### [EXTRACT PROVIDED]
#####

This cocktail is an ode to late summer, a bittersweet kiss goodbye made with the last of the ripe wild berries and flowers around our mountainous home where fall comes far too soon. There are some more abstract ingredients you can’t find in a grocery store such as Yarrow flowers and Black Currants but as long as you have Blackberries at the very least you’ll do just fine crafting this wonderful sip.
Wild flowers and herbs make the most wonderful, unexpected garnishes for cocktails. Here we’ve used White Yarrow and chose to pair it with a good infused gin as they both have hints of spice and earth. We thought we would offer a few tips for adding wild flowers and herbs to your own drinks at home; as well as a recipe for one of our favorites.
-Invest in a good guide for your region. Being based in Colorado our guide of choice is Edible and Medicinal Plants of The Rockies by Linda Kershaw.
-Even the most unassuming, delicate flower can be poisonous so always do your research before picking.

#####

### [TASK DESCRIPTION]
Reproduce the passage of the late-summer cocktail text from "Wild flowers and herbs make" up to and including "research before picking.", word for word.

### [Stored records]
#####

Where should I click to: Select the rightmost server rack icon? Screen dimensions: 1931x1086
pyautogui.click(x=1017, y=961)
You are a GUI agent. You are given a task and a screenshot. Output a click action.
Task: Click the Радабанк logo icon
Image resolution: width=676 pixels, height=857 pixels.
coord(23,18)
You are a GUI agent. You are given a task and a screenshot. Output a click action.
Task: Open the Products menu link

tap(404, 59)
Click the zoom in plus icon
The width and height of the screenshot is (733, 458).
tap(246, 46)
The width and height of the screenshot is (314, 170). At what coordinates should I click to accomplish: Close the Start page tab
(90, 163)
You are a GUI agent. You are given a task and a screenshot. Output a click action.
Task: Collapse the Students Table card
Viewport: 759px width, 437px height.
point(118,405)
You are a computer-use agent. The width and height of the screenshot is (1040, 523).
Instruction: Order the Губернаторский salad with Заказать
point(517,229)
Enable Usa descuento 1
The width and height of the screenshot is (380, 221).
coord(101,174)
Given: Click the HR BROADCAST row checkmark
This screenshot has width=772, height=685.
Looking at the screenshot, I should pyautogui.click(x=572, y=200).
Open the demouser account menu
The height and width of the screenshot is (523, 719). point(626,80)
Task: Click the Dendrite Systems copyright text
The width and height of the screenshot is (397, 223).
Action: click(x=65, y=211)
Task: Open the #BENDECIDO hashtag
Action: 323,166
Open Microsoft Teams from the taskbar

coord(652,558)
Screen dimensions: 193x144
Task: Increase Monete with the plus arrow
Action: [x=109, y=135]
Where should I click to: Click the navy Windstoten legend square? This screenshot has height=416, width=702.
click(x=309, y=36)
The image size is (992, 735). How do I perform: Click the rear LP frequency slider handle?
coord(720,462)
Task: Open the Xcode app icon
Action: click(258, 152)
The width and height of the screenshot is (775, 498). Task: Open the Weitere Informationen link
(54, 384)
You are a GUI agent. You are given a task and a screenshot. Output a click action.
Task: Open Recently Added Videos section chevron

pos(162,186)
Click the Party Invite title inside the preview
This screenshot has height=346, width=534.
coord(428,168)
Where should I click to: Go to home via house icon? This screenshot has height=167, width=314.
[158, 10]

#####

### [RESPONSE AREA]
Wild flowers and herbs make the most wonderful, unexpected garnishes for cocktails. Here we’ve used White Yarrow and chose to pair it with a good infused gin as they both have hints of spice and earth. We thought we would offer a few tips for adding wild flowers and herbs to your own drinks at home; as well as a recipe for one of our favorites.
-Invest in a good guide for your region. Being based in Colorado our guide of choice is Edible and Medicinal Plants of The Rockies by Linda Kershaw.
-Even the most unassuming, delicate flower can be poisonous so always do your research before picking.